# Anyone use this tank? Opinions?



## Blue Eternity (Jul 24, 2009)

I bought a tank for my betta boy at Walmart. I've been searching online for it EVERYWHERE and I can't find it. Not even on the Tetra main site!

I got it from Walmart. Its a 3 gallon aquarium kit made by Tetra. It came w/ a waterfall type filter, a little fake plant, a small stand, a light and an instruction manual. I was drawn to it because it was a kit, and I liked the light and the fact that it was plastic and not glass. Here is a picture of the box I took with my cell phone...










I like it, although I think I will cover the filter w/ a cover or something because its creating too much of a flow in the tank and I can see him struggling to stay still.

(I have added a heater, gravel, a thermometer, and 2 more fake plants. Soon I will add a cave, but for now he seems content w/ hiding and sleeping in the long plant leaves!) Should I add more?

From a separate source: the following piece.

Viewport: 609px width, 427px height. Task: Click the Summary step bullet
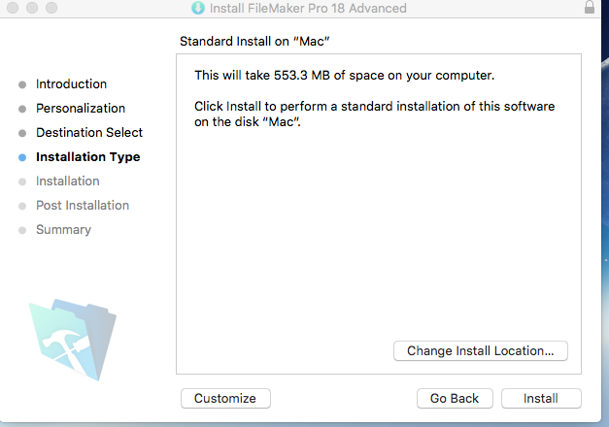[22, 231]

Please give me your opinions on this tank. Does anyone else use it? Has anyone else used it in the past? Did you like it? What did your set up look like?

Thanks and sorry for all the questions! I just want to give my little boy the best home I can. :]


----------



## Scienceluvr8 (May 17, 2009)

I've never seen that one. I've seen one similar that is, I believe, half that size though. Seems nice, but I had a filter like that and my betta's fins got torn in it, so just be wary. Does it have the water intake on the bottom? If so, you can cover it with panty hose so he won't have the opportuinity to get stuck. But then again, my betta was constantly swimming under there, so that was part of the problem. Anyways, I'm sure it's a nice tank, you should post some pics


----------



## Blue Eternity (Jul 24, 2009)

Heres my tank set up right now. :] I brought an extra light in so that i could get a decent picture... its not that bright all the time! The filter has been turned off.

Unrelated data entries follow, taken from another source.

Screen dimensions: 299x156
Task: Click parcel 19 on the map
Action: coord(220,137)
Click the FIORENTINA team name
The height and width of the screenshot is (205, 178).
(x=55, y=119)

hehe you can see my boy swimming around, he seems to be enjoying himself so far!


----------



## dramaqueen (Jul 7, 2008)

Nice tank!!


----------



## Red Betta (May 14, 2009)

Ya i've seen it, seems like a good tank, looks like you have done everything to make it betta-suitable, good job.


----------



## dr2b (May 31, 2009)

I actually like that. It's very modern looking compared to a lot of tanks. However, if I had something like that in my house - I'd have a dead fish. Because my cats have picked up a new hobby since I got Flair... lol.


----------



## Blue Eternity (Jul 24, 2009)

Thanks everyone! I'm glad I've made it betta-suitable haha. He likes it and thats all that matters! :] And I'm glad that someone else has seen this tank... I was beginning that I was the only one with it. haha

and about the cats... I'm guessing that you can't see the top hahaha. The tank has a pretty tightly fitting top that cats (I'm gussing) couldn't get off or get into. And w/ all the water its pretty heavy, about 25 lbs I'd guess so I doubt a cat could knock it over. I have a pretty curious cat (although shes getting up there in age) who hasn't been able to get to him yet. But then again, shes usually occupied by the dog, rat, or chinchilla.


----------



## dr2b (May 31, 2009)

Ah yes I couldn't see the lid lol. I have the Eclipse corner 5 and my one cat especially is obsessed with the tank. Is the lid clear?


----------



## dramaqueen (Jul 7, 2008)

The lid IS rather hard to see.


----------



## Blue Eternity (Jul 24, 2009)

Yes the lid is clear. It lays pretty much flush with the top of the tank. I can definitely see how you didn't notice it at first!


----------



## dr2b (May 31, 2009)

dramaqueen said:


> The lid IS rather hard to see.


Glad to know I'm not blind  (even though sometimes I think I am haha)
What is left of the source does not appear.